"Тебе чего?" - спросил он
"Я на работу хочу устроиться" - пролепетала я, старательно краснея и теребя передник
"Ишь, чего захотела?" - рассмеялся он - "Да кто ж тебе позволит тут работать?"
"Я думаю, что, верно, не ты это решаешь? - не ушла я, и он удивленно на меня вытаращился - "Подскажи, пожалуйста, куда мне пройти, чтобы об этом спросить того, кто решает?"
Он помолчал, оглядел меня с ног до головы, еще раз оглядел, недоумевая, почему я не потупляюсь смущено и, извинившись за настырность, не уйду? Все же есть свои прелести в другом воспитании -- он для меня был всего лишь стражником, а не приобщенным к небожителям из дворца. Он еще раз оглядел меня, подумал и, наконец, выдал решение:
"Идешь прямо, у колодца сворачиваешь налево и поднимаешься на второй этаж, там проходишь три двери с левой стороны и стучишься в четвертую. Считать-то умеешь?"
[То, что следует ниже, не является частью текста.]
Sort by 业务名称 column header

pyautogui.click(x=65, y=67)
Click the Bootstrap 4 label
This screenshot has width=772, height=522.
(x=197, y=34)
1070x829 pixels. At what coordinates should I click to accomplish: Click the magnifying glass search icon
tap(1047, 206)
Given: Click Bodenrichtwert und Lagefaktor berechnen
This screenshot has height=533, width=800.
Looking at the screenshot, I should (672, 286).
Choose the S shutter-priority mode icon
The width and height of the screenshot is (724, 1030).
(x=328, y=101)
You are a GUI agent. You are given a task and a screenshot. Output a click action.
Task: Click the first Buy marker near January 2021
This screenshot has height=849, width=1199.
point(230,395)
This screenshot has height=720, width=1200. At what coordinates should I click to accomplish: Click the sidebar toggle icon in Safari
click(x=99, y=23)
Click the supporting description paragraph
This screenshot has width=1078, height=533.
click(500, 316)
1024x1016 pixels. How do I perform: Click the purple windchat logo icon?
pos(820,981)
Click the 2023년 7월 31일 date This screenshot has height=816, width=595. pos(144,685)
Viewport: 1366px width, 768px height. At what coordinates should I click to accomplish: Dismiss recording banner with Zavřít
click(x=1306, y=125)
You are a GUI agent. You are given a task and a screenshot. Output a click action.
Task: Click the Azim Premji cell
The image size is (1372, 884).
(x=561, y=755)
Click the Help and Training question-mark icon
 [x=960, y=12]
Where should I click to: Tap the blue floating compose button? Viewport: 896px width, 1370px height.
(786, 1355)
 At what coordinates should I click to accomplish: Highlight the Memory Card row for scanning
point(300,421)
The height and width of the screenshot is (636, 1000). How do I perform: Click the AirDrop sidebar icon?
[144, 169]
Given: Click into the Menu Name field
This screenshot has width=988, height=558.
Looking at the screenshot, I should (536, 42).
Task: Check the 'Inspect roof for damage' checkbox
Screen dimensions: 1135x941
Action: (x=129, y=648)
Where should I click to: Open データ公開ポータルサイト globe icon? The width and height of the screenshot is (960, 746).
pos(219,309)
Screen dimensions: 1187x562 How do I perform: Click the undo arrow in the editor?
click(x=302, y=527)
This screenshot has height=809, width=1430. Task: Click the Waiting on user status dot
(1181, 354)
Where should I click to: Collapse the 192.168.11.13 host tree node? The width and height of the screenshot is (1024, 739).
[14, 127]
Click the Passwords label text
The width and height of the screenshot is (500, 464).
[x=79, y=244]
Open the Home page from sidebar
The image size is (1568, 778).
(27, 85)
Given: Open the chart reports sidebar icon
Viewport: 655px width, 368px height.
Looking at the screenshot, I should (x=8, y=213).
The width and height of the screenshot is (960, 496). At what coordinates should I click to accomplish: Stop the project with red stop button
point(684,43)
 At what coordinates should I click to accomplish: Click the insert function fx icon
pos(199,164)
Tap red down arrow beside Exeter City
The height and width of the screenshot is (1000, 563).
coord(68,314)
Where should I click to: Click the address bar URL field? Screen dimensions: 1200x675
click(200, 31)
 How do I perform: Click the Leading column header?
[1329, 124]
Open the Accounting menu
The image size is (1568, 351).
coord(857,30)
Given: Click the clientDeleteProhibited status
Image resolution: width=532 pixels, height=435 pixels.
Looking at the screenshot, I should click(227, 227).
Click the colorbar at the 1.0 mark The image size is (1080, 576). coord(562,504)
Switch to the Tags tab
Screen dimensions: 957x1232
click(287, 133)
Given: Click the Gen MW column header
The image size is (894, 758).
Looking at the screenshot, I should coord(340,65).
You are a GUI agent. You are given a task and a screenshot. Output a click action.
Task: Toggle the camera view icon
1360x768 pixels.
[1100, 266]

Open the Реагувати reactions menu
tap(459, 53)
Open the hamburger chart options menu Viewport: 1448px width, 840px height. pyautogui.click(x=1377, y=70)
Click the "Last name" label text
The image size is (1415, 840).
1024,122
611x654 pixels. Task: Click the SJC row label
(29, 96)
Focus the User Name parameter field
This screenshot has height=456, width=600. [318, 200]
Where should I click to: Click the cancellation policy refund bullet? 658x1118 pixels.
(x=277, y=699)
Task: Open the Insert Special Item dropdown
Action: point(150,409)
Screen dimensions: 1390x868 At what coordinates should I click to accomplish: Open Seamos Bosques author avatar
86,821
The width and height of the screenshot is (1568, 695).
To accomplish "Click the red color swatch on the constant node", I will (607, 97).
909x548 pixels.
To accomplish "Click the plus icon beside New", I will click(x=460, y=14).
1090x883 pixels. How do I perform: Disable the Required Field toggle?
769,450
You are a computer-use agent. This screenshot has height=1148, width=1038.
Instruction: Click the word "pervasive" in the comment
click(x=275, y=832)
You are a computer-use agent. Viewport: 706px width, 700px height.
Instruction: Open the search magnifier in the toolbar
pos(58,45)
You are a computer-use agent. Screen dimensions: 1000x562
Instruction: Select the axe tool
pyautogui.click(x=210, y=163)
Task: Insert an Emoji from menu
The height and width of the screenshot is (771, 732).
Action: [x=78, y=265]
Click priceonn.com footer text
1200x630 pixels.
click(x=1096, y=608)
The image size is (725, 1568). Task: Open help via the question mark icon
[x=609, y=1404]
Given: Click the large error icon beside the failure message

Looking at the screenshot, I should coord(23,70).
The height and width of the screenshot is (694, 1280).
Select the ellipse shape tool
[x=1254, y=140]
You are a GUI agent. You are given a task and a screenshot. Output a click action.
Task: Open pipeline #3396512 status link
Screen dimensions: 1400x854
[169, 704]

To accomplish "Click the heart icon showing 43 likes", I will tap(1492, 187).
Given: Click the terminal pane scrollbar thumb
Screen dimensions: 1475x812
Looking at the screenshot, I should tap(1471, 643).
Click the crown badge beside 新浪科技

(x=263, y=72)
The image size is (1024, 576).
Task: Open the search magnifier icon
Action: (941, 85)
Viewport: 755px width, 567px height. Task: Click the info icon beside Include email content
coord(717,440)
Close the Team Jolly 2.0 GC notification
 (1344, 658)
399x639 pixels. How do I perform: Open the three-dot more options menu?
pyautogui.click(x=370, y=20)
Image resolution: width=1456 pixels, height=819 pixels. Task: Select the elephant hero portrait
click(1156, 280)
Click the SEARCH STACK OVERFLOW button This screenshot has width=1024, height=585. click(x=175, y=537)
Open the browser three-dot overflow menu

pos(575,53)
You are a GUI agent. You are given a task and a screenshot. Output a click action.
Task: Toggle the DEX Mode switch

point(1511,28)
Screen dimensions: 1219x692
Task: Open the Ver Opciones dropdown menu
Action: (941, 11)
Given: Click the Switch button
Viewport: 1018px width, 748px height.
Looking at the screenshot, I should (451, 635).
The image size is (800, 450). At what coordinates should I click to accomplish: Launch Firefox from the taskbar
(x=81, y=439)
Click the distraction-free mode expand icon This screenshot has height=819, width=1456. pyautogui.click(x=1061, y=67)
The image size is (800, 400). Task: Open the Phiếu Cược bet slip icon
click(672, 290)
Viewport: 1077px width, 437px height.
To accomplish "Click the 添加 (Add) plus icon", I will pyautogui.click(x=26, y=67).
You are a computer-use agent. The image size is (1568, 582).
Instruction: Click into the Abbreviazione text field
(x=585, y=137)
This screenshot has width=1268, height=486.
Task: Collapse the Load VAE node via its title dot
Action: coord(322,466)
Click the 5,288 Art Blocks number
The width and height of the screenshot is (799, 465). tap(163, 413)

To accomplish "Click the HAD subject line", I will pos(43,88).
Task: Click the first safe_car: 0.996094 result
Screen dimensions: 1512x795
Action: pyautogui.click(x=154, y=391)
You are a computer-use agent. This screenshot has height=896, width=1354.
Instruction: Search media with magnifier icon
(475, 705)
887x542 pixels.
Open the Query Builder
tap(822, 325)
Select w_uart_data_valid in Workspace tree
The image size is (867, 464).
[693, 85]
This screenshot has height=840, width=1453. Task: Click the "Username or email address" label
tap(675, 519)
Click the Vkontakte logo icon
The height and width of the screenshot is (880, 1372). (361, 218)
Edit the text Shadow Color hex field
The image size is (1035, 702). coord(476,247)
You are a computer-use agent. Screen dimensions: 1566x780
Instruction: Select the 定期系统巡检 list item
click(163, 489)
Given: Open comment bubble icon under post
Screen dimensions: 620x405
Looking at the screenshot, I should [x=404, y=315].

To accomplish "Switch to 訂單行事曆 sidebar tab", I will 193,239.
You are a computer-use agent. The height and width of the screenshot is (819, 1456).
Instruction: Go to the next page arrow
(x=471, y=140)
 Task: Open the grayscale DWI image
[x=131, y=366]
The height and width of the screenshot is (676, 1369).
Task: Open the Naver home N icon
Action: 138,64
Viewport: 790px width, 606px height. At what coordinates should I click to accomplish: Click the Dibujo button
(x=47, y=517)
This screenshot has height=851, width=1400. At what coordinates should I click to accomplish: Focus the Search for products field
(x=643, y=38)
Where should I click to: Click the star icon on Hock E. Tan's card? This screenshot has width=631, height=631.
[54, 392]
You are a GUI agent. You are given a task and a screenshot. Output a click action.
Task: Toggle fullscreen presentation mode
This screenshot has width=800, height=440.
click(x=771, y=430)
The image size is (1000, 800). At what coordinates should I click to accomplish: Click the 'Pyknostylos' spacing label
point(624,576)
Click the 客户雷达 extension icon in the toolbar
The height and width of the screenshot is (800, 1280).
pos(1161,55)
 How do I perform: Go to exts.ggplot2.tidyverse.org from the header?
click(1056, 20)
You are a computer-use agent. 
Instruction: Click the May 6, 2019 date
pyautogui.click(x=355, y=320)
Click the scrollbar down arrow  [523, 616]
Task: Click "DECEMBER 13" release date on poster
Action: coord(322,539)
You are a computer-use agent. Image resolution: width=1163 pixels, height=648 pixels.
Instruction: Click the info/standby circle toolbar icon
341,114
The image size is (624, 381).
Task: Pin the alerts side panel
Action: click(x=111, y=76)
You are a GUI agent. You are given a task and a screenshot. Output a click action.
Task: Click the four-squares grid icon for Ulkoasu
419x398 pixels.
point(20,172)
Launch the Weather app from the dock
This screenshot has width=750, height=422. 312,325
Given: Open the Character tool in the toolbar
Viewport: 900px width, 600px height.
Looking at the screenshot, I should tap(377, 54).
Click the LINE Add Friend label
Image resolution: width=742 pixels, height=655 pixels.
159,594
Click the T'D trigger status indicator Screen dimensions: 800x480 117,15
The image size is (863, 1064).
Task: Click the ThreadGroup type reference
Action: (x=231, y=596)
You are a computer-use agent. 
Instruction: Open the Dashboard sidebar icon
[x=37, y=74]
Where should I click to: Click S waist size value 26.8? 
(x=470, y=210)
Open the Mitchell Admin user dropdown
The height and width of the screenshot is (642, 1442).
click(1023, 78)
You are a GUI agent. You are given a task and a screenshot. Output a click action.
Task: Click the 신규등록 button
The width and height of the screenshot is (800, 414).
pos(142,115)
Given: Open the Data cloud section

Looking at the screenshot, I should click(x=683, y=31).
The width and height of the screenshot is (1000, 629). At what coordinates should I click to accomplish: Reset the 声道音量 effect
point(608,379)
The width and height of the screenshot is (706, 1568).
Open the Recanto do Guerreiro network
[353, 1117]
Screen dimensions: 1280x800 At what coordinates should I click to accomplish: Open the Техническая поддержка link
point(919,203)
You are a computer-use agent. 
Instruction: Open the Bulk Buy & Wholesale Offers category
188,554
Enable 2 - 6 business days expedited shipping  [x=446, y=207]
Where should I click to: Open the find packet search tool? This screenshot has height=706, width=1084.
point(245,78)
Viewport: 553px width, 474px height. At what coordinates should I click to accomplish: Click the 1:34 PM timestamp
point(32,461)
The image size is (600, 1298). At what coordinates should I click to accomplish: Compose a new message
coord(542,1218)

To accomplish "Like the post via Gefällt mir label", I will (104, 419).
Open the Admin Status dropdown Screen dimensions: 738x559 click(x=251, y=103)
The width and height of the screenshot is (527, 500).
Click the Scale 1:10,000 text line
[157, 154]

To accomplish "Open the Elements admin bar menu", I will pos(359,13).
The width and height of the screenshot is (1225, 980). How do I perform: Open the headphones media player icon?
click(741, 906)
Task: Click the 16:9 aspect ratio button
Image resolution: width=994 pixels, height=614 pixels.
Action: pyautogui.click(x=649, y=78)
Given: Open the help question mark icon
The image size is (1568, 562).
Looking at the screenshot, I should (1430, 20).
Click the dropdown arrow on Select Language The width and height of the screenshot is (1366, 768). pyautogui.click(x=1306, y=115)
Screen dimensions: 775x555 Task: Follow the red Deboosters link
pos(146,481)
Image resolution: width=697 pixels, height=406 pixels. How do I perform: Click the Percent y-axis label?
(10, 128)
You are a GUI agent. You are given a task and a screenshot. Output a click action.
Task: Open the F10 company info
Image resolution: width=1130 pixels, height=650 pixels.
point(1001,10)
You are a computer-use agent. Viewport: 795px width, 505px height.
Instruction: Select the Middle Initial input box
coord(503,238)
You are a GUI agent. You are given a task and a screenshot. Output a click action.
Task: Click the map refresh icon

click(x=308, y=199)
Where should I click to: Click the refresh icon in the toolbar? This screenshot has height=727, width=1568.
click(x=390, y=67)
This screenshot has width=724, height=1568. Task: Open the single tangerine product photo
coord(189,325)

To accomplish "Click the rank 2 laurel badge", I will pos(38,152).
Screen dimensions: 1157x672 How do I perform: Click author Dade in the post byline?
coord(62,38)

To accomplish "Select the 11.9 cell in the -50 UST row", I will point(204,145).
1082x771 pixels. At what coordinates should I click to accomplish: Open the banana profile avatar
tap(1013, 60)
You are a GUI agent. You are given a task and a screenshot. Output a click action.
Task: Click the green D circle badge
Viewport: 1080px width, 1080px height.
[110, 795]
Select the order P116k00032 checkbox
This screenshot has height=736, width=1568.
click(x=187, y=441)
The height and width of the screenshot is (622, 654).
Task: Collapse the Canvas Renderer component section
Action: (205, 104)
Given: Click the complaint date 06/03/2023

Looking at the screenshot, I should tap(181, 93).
Я кивнула и он пропустил меня внутрь. Пройдя указанным маршрутом -- никем не останавливаемая, ни для кого не выделяющаяся -- раз хожу, значит, можно -- я оказалась перед старой деревянной дверью с окантовкой из металла. Рукой туда стучаться было бы самоубийством и я осмотрела ее на предмет молоточка, кторый и был найден у самой замочной скважины. После тройного вежливого стука я минут пять ждала, вовсе не собираясь уходить -- и была вознаграждена. Мне открыла упитанная женщина -- в яркой одежде, не похожей на мои темно-серые одеяния, с красиво уложенными волосами, в противовес моей затейливо сплетенной косе, выше меня и имеющая гораздо более ухоженный вид. Благоухала она за километр, но запах был цветочный. Я постаралась не отпрянуть и не сморщиться. Волосы у нее были блондинистые, руки ухоженные, но крепкие, глаза бледно-бледно голубые, лицо круглое, с тремя подбородками. Эта тоже меня осмотрела, недоумевая, и вопросила:
"А ты здесь откуда?"
Я заученно ответила:
"Я работать здесь хочу"
Та рассмеялась, но не прогнала, еще раз осмотрела и поинтересовалась:
"И кем же?"
Об этом я как раз подумала, пока еще шла. Поваром работать неудобно - нужно постоянно находиться на кухне, для горничной я не уверена, что вышла лицом и выучкой, да и конкуренция у них, скорее всего, высокая, остальных профессий дворцовых я не знаю, поэтому бодро ответила:
"Убощицей. Навыки у меня хорошие, трудолюбивость зашкаливает, умею привносить новое в процесс уборки и мне можно поручать сколь угодно большие пространства -- протестовать не буду"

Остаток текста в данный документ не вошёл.